> _Your instructions_:
Starting at the line that contains "Click the SMS icon on 短信 card", quote every line through the end of the entries, word for word, skipping the pictures.
Start of The records
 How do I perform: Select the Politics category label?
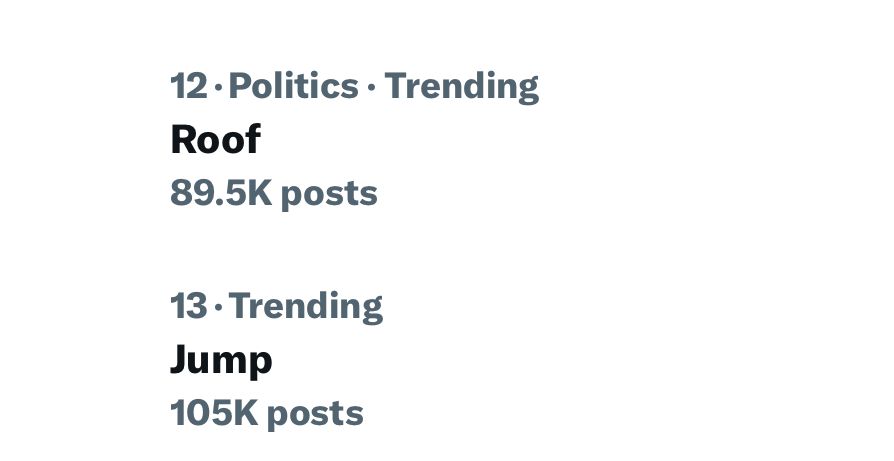point(293,87)
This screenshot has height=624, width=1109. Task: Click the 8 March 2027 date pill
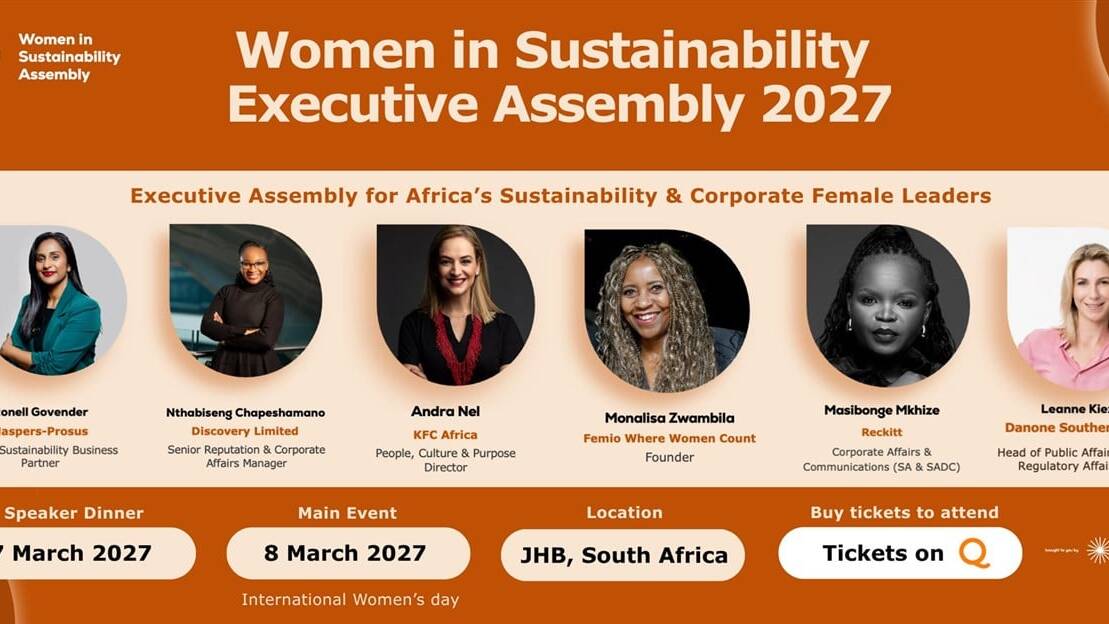click(x=348, y=553)
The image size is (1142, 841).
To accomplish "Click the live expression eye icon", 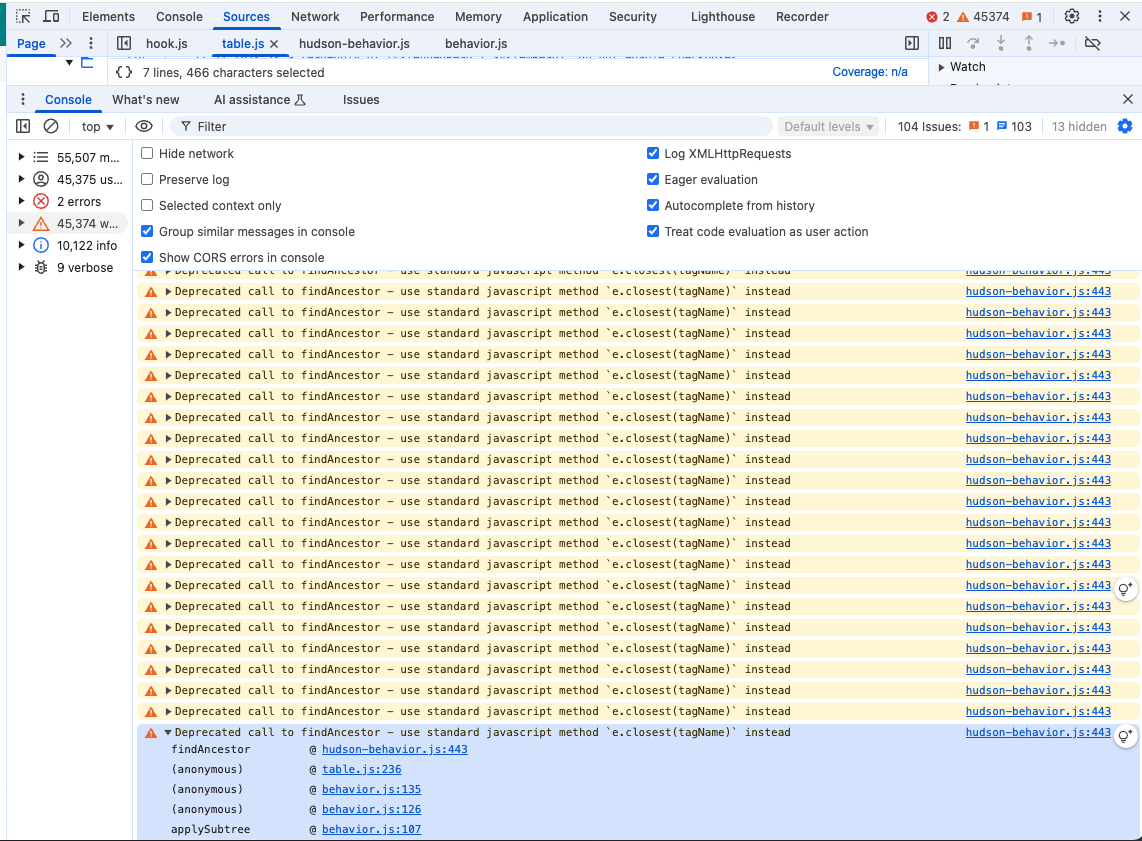I will tap(144, 127).
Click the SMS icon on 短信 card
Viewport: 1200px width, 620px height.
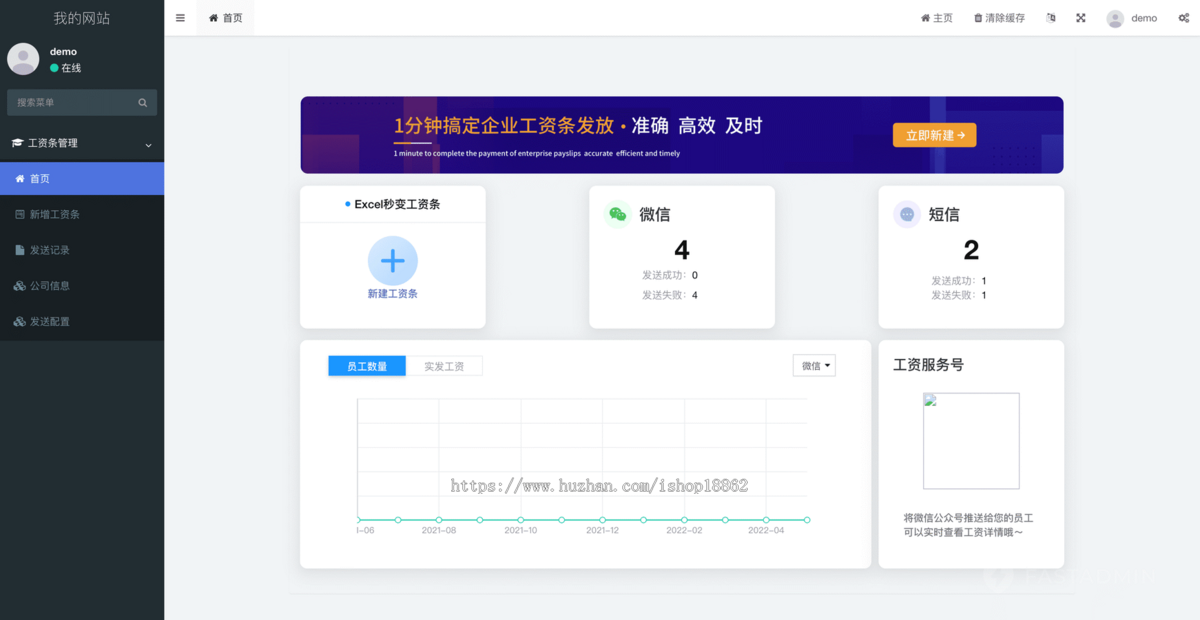pos(906,213)
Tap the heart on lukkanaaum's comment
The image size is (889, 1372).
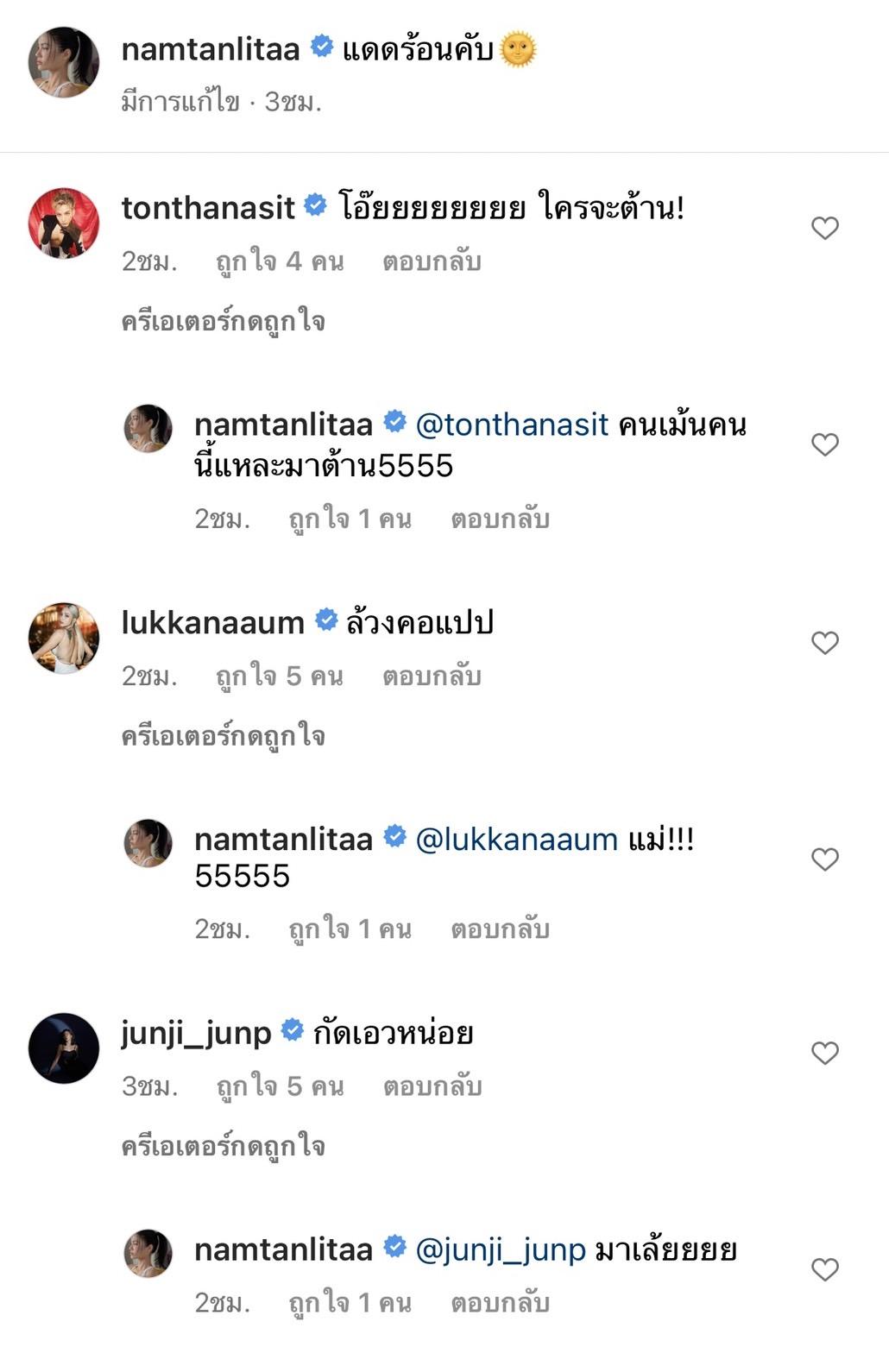tap(825, 643)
End of The records
> _Exercise solution_:
Click the SMS icon on 短信 card
Viewport: 1200px width, 620px height.
pos(906,213)
Tap the heart on lukkanaaum's comment
The image size is (889, 1372).
tap(825, 643)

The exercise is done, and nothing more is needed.